“Grazie ad un finanziamento della Fondazione Italiana Sclerosi Multipla e alla collaborazione con il gruppo della prof.ssa Maria Pia Abbracchio” spiega la prof.ssa Molteni “abbiamo dimostrato che l’esposizione della mamma, durante la fase terminale della gravidanza, a un lieve stress da contenimento non associato ad alcun danno fisico o sofferenza, aggrava nei piccoli, dopo il raggiungimento dell’età adulta, le manifestazioni cliniche associate all’induzione di encefalomielite autoimmune sperimentale (EAE), un modello di sclerosi multipla”. “Abbiamo notato che, nei piccoli nati da mamme sottoposte a stress, la malattia si manifesta in età adulta con sintomi neurologici più gravi sia durante la fase acuta che durante la successiva fase cronica rispetto ai piccoli nati da mamme che non avevano subito stress durante la gravidanza” aggiungono Davide Marangon e Davide Lecca, che hanno messo a disposizione dello studio il modello di EAE “e che la maggior gravità dei sintomi neurologici è associata a un deficit della mielina, la sostanza che avvolgendo i prolungamenti dei nervi ne assicura la funzionalità”.

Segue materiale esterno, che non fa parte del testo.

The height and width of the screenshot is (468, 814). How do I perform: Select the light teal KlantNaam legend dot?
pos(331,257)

Secondo gli autori dello studio, pubblicato su Cellular and Molecular Neurobiology, il deficit osservato nel processo di mielinizzazione contribuisce a sua volta a ridurre i livelli di Brainderived neurotrophic factor, un fattore di crescita nervoso fondamentale per il mantenimento e la funzione della cellula nervosa. “Abbiamo osservato in particolare una forte riduzione della forma di questa neurotrofina che viene normalmente accumulata nei dendriti dei neuroni, dove svolge un ruolo prioritario nello sviluppo e nel mantenimento della plasticità neuronale” osserva
Maria Serena Paladini, prima autrice dello studio “Quindi, l’esposizione temporanea a stress nell’ultima fase della gravidanza induce effetti permanenti sui sistemi molecolari che regolano la risposta plastica delle cellule nervose, rendendole maggiormente sensibili ad insulti dannosi che possono verificarsi anche molto tempo dopo la nascita”.

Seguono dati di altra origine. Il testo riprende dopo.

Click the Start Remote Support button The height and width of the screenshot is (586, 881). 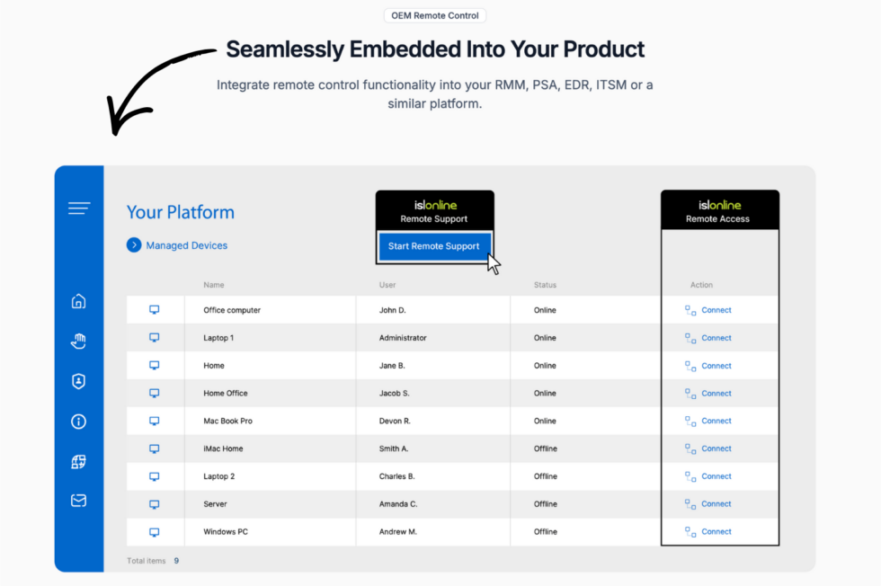click(x=433, y=246)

“Esistono in realtà numerosi farmaci in grado di aumentare i livelli di BDNF, tra questi gli antidepressivi” conclude la coordinatrice dello studio, Raffaella Molteni. In effetti, sclerosi multipla e depressione hanno in comune molti aspetti (tra cui alterazioni di mediatori dell’infiammazione) e l’aumento di questa neurotrofina potrebbe essere alla base dell’effetto positivo che farmaci antidepressivi sembrano avere nella sclerosi multipla, come suggerito dai risultati di alcuni studi. “La nostra speranza è che i risultati ottenuti possano contribuire a sviluppare studi futuri mirati ad un eventuale riposizionamento di questi farmaci nella sclerosi multipla”.